__About this task__: Please rewrite everything from the line containing "What do you" down to the line containing "The height and" in the records below, replacing "In order to" with "To" and leaving all else unchanged.

__Records for this task__:
────────────────

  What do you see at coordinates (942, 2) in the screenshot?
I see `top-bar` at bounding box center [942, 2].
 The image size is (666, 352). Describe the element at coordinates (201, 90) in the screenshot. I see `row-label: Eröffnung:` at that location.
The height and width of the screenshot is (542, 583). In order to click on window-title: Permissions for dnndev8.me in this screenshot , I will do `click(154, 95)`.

────────────────

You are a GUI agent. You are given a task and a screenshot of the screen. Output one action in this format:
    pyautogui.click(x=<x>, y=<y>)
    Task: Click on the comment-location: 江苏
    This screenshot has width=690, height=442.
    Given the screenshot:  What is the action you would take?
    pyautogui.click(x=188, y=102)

────────────────

__Solution to this problem__:
  What do you see at coordinates (942, 2) in the screenshot?
I see `top-bar` at bounding box center [942, 2].
 The image size is (666, 352). Describe the element at coordinates (201, 90) in the screenshot. I see `row-label: Eröffnung:` at that location.
The height and width of the screenshot is (542, 583). To click on window-title: Permissions for dnndev8.me in this screenshot , I will do `click(154, 95)`.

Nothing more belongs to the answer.